Atravessaram a sebe.
Mas a bilha estava partida e o tarro estava todo roído.
- Quem a terá partido?
- Talvez a brisa ou algum animal passando.
- Quem o terá roído?
- Os ratos, as serpentes, as toupeiras, os cães selvagens.
- Quebrados e roídos já não servem.
- Vamos embora depressa - disse a mulher.
Era já o meio da tarde quando viram uma grande floresta, de cuja orla partia um carreiro.
- Vamos pelo carreiro. Indo por aqui temos que encontrar gente. Os carreiros são feitos para passarem pessoas. Os carreiros são feitos para levar até aos lugares onde há gente.
E entraram na floresta.
Carvalhos, castanheiros, tílias e bétulas, cedros e pinheiros cruzavam os seus ramos. Grandes raios de luz oblíqua passavam entre os troncos. O ar era verde e doirado.
- Que bonita floresta! - exclamou a mulher.
- Que bonita floresta! - exclamou o homem.
Aqui e além estalava um ramo seco. Às vezes uma pinha caía do alto. Ouvia-se o murmúrio da brisa nas folhas altas. Ouvia-se o canto dos pássaros escondidos. Ouvia-se o silêncio dos musgos e da terra.
E embalados na beleza, na música e no perfume da floresta, o homem e a mulher seguiram de mão dada pelo carreIro.
Até que ouviram ao longe um som de machadadas.
Foram andando e foram-se aproximando do som.
- Vem dali! - disse a mulher.
E saindo do carreiro meteram à direita.
Encontraram um lenhador a rachar lenha.
- Estamos perdidos - disse o homem -, andamos à procura do caminho para a estrada.
- Ide sempre a direito pelo carreira - disse o lenhador - e encontrareis a estrada.
- Obrigado - disse o homem.
E voltaram os dois para trás.
Mas não encontraram o carreiro.
- Como é que o perdemos? - disse a mulher.
- Vamos pedir ao lenhador que nos guie - disse o homem.
Voltaram ao lugar onde tinham falado ao lenhador. Mas só encontraram lenha rachada. O lenhador tinha desaparecido.
- Foi-se embora - disse a mulher.
- Não deve estar longe. Vamos chamar.
Repetidas vezes chamaram. Mas nenhuma voz, nenhum rumor humano lhes respondeu. Só ouviam cantos de pássaros, sons de ramos secos estalando, murmúrios de brisa nas folhas.
- Vamos escutar calados - disse o homem. - Ele não pode ainda estar longe, talvez se possa ainda ouvir o barulho dos seus passos.
E escutaram calados.
Mas só se ouviam os barulhos da floresta.
- Sei uma maneira melhor de escutar - disse a mulher.
E pôs-se de joelhos e encostou, primeiro um, depois outro, os ouvidos à terra.
Mas só ouviu o silêncio palpitante da terra.
- Só oiço a terra - disse ela.
- Vamos para a frente - respondeu o homem.
E seguiram.
Encontraram uma sebe carregada de amoras.
- São maravilhosas! - disse a mulher.
O homem colheu um punhado de amoras e estendeu-as a palma da mão à mulher. Ela provou e tomou a dizer:
- São maravilhosas!
Rindo, começaram os dois a colher amoras e, tendo reunido uma grande quantidade, sentaram-se no chão a comer. A luz oblíqua da tarde passava entre os troncos escuros e acendia o verde das ervas. Quando acabaram de comer, o homem disse:
- Temos de ir. Temos de encontrar a estrada e a terra para onde vamos.

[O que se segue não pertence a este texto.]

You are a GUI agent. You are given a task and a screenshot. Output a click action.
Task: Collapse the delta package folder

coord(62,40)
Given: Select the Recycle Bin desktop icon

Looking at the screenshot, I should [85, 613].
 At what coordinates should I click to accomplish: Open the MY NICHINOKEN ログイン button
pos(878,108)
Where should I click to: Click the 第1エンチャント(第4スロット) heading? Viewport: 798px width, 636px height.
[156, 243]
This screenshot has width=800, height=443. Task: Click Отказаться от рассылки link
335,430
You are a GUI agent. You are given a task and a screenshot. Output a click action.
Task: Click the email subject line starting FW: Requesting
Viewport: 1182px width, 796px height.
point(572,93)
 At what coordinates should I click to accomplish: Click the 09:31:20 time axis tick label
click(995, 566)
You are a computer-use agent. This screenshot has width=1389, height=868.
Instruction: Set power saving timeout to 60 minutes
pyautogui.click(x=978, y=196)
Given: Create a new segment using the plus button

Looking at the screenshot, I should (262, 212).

- Como havemos de encontrar essa terra, se nem sabemos onde estamos?
- Temos de procurar - respondeu o homem.
Levantaram-se para partir.
- Espera - disse a mulher. - Quero levar amoras.
E, desatando o nó do lenço que trazia ao pescoço, abriu e estendeu o lenço no chão. Começaram os dois a colher amoras e reuniram uma grande pirâmide dentro do lenço. Depois ataram duas a duas as quatro pontas.
- Vamos - disse o homem passando o dedo entre os dois nós.
E retomaram o seu caminho.
Iam de mãos dadas através do ar doirado e verde. Esta floresta é linda! - disse a mulher.
- É - disse o homem -, mas não encontrámos ainda a estrada.